Guess what? Fifty-seven percent of Americans support affirmative action, according to a Gallup poll released in May 2004. Tell that to California voters who “turned down” affirmative action (Prop. 209) by 56% in the 1996 State elections. Many of those against affirmative action feel the way of Tennessee Lt. Gov. John Wilder, now apologizing for stating during a public address in May 2004, that affirmative action has helped blacks and women find jobs at the expense of some whites. Or closer to home and more succinctly, quoting a recent letter to the City of Hayward, CA School District Board, “This City is owned by whites and we cannot allow black people and foreigners to continue occupying positions that are meant for whites.”

With no affirmative action to get Blacks into jobs, contracts, college, and the high cost of living, African Americans are leaving California in droves. The Great Migration has been reversed – more Blacks are moving out, then moving in. California, the Promised Land, now has Black unemployment twice that of whites, practically no Black admissions to the University of California system and white male contractors holding 95% of the State and local government contracts.

Nationally, Black Enterprise magazine released the top 100 Black companies, with World Wide Technology of Maryland Heights, MD climbing to a billion dollars annual revenue. This is a first for Black owned firms. That’s good! What is not so good is that the San Francisco Bay Area, the fourth largest metropolitan area in the country, barely made the BE 100 list with only one company, PNS of San Jose. PNS is No. 90 with $33 million in revenues. The fact that Oakland and San Francisco, supposedly two of the most progressive cities in the country, have no representation in the top Black firms in the country, is just another case of “smoke and mirrors.”

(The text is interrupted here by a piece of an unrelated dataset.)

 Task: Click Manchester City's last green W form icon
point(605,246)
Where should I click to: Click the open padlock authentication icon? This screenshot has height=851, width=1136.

The U.S. Armed Forces is 20% Black with Gen. Colin Powell as testimony to its affirmative action success. That’s good! However, with 26% of those killed in action in Iraq being Black or Hispanic, less than 1% of the defense contracts went to either Black or Hispanic companies in 2003. There should be a Congressional hearing on Defense Secretary Rumsfeld’s abuse of minority companies as well as the abuse of Iraqi prisoners. Perhaps, when Democratic Illinois State Senator Barack Obama becomes the 3rd African American elected to the U.S. Senate this fall, he can make a difference. His Bay Area supporters and fundraiser's, Oakland Attorney Paul Washington and 100 Black Women President, Brenda Wright, think he will. Let’s “Keep the Faith?”